**Texte fourni:**

——————

Des difficultés à entrer en relation ou à maintenir une relation, des tendances à vivre replié sur soi vont se manifester chez la personne adulte qui peut se sentir vidée d’elle-même, inexistante.

Toutes ces difficultés vont faire que l’enfant ne pourra pas prendre son père et/ou sa mère, c’est-à-dire les accepter eux et leur histoire.
Il ne pourra pas les reconnaître comme ses parents et rejettera tout ce qui vient d’eux. Ainsi le rejet devient comme une protection, une barrière de déni qui évite d’être en contact avec nos souffrances d’enfant insatisfait par des parents qui n’ont pas pu ou pas su être en lien avec nous et nous accueillir inconditionnellement. Des parents, qui bien souvent, n’ont pas été en lien avec leurs propres parents et sont eux-mêmes extrêmement carencés.
 
En effet, tous ces obstacles se retrouvent amplifiés par l’histoire héritée des parents, des ancêtres. Qui dans la lignée a connu la maltraitance, la folie, la dépression ? Qui dans la lignée n’a pas pu créer de liens avec ses propres parents ? Qui a perdu un père à la guerre et s’est retrouvé orphelin, sans les repères structurants de celui-ci ? Qui a perdu une mère morte en couches ou suicidée ou partie brusquement du foyer familial et n’a pas été contenu par des bras maternels ? Autant de coupures qui peuvent être constatées lors de la mise en place des lignées maternelles ou paternelles. Autant de coupures qui font que le présent de la personne n’est autre qu’une répétition de l’histoire familiale transgénérationnelle qui cherche à être reconnue et comprise.

——————

**Entrées fournies:**
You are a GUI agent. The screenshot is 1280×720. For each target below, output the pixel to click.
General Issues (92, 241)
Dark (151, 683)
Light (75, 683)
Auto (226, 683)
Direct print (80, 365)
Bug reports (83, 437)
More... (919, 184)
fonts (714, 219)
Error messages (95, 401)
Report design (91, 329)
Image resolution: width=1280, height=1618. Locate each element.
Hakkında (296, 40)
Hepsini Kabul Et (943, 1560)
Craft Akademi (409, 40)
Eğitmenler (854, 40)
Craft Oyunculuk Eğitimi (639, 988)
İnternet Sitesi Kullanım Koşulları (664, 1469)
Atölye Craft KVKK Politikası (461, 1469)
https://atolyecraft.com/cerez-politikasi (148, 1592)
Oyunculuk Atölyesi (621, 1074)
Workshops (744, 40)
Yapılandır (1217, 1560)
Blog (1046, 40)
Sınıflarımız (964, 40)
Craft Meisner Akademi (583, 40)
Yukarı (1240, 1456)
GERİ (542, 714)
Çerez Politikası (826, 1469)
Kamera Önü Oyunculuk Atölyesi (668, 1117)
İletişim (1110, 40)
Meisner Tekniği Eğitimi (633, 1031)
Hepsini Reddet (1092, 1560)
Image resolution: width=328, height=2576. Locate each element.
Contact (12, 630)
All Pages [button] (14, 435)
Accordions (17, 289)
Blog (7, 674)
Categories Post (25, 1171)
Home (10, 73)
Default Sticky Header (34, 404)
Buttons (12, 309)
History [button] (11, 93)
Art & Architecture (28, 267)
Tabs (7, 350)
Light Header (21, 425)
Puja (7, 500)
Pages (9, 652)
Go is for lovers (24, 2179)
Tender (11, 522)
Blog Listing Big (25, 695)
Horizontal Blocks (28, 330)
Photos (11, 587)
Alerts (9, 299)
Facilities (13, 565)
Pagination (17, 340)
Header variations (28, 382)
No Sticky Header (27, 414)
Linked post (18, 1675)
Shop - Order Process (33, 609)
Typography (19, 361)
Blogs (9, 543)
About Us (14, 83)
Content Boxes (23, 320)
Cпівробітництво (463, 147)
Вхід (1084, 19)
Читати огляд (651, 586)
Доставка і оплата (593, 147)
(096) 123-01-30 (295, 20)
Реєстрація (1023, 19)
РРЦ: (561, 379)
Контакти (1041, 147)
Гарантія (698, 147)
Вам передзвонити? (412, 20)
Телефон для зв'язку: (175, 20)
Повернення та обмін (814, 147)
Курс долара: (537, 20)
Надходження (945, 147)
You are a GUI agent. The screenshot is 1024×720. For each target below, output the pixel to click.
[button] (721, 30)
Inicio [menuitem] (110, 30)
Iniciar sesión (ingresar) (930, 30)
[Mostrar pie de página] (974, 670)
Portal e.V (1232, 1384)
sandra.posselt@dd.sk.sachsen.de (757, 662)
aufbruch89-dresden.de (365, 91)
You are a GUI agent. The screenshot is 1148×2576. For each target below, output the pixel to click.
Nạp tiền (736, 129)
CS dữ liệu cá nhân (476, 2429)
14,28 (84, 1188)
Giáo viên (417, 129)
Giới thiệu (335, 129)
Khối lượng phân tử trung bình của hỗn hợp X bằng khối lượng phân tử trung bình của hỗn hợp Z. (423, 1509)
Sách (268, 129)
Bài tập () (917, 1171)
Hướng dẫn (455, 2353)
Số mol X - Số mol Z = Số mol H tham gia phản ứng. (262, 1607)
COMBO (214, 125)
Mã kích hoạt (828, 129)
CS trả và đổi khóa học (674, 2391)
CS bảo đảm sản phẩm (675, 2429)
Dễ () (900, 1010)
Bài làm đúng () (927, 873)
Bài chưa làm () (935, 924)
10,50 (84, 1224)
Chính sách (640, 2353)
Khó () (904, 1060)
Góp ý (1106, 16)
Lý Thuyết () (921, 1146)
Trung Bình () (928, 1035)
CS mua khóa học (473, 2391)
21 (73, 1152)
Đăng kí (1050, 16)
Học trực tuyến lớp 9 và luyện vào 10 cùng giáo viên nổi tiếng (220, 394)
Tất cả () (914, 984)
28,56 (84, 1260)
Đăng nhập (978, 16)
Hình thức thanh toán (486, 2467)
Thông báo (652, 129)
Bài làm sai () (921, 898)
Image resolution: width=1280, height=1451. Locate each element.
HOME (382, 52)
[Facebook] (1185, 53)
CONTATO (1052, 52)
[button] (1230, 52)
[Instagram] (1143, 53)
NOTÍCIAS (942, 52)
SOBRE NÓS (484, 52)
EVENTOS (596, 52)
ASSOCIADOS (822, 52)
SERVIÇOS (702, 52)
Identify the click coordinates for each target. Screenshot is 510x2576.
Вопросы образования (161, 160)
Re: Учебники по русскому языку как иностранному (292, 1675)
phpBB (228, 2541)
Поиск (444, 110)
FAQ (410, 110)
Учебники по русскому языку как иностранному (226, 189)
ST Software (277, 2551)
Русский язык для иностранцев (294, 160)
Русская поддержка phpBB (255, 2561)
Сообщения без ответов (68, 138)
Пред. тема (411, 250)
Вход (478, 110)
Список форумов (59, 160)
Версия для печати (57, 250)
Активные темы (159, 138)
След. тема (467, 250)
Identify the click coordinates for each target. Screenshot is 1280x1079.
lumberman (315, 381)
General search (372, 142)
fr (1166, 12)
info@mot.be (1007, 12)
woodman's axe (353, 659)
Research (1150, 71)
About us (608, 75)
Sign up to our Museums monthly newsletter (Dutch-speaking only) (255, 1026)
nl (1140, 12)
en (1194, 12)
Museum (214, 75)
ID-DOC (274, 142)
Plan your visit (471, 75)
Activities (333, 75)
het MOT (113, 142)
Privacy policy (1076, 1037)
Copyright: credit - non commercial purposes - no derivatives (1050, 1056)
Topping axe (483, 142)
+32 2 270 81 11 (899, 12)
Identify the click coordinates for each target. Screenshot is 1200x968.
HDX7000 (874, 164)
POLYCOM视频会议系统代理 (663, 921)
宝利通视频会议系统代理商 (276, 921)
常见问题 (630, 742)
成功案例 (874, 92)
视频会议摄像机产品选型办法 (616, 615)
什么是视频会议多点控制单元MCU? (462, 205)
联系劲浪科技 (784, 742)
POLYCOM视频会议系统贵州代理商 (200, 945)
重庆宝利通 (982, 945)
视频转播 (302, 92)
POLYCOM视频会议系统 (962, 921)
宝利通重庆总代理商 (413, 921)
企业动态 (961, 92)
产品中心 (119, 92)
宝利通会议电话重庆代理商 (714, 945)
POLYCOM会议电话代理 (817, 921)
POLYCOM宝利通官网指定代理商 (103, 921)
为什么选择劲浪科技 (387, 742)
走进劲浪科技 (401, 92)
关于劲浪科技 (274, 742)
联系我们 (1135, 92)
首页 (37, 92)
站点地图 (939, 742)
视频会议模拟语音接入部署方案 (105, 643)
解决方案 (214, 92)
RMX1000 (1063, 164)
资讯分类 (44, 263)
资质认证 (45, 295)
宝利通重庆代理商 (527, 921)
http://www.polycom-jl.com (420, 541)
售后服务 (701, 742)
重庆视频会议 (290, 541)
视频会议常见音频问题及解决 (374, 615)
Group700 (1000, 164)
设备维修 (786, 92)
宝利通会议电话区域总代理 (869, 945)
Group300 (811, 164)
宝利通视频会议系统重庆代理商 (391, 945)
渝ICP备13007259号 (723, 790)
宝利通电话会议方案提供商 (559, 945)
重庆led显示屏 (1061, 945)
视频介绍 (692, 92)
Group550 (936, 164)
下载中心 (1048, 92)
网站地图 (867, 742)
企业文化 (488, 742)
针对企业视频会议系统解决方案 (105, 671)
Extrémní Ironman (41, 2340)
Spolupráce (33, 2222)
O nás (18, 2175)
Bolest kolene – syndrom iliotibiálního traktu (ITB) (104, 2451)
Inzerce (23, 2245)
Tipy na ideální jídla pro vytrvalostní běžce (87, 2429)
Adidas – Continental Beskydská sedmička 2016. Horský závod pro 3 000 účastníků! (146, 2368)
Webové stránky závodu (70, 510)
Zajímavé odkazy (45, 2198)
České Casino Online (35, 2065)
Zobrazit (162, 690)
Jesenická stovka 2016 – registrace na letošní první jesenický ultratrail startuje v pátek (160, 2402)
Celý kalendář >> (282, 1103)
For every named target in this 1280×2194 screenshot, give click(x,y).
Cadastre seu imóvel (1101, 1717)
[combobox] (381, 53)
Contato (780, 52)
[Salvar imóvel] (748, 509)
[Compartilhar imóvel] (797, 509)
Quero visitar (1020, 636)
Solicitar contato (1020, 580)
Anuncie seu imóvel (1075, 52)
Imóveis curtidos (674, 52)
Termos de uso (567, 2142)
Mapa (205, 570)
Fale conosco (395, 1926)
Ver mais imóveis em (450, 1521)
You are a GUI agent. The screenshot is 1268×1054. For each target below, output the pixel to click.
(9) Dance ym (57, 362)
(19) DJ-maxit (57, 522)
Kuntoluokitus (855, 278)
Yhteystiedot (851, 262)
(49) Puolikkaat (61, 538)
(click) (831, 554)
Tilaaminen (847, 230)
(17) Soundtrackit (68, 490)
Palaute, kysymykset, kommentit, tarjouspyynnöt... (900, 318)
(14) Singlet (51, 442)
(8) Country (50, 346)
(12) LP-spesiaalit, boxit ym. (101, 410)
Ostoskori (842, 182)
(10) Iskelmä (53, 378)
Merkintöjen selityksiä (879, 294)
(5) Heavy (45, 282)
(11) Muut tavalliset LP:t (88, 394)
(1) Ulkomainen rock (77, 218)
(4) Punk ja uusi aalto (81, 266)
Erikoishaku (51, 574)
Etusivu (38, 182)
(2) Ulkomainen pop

——————

**Travail demandé:**
**A)** Traduisez en anglais la phrase suivante du texte fourni : « En effet, tous ces obstacles se retrouvent amplifiés par l'histoire héritée des parents, des ancêtres. »
**B)** D'après le texte fourni, à quoi le rejet devient-il comparable ?
**C)** Transcrivez tout le texte fourni, depuis les mots « Des difficultés à » jusqu'aux mots « et leur histoire. ».
Appuyez-vous uniquement sur le texte fourni.

**Corrigé:**
**A)** Indeed, all these obstacles are amplified by the history inherited from the parents, from the ancestors.

**B)** Il devient comme une protection, une barrière de déni.

**C)**
Des difficultés à entrer en relation ou à maintenir une relation, des tendances à vivre replié sur soi vont se manifester chez la personne adulte qui peut se sentir vidée d’elle-même, inexistante.

Toutes ces difficultés vont faire que l’enfant ne pourra pas prendre son père et/ou sa mère, c’est-à-dire les accepter eux et leur histoire.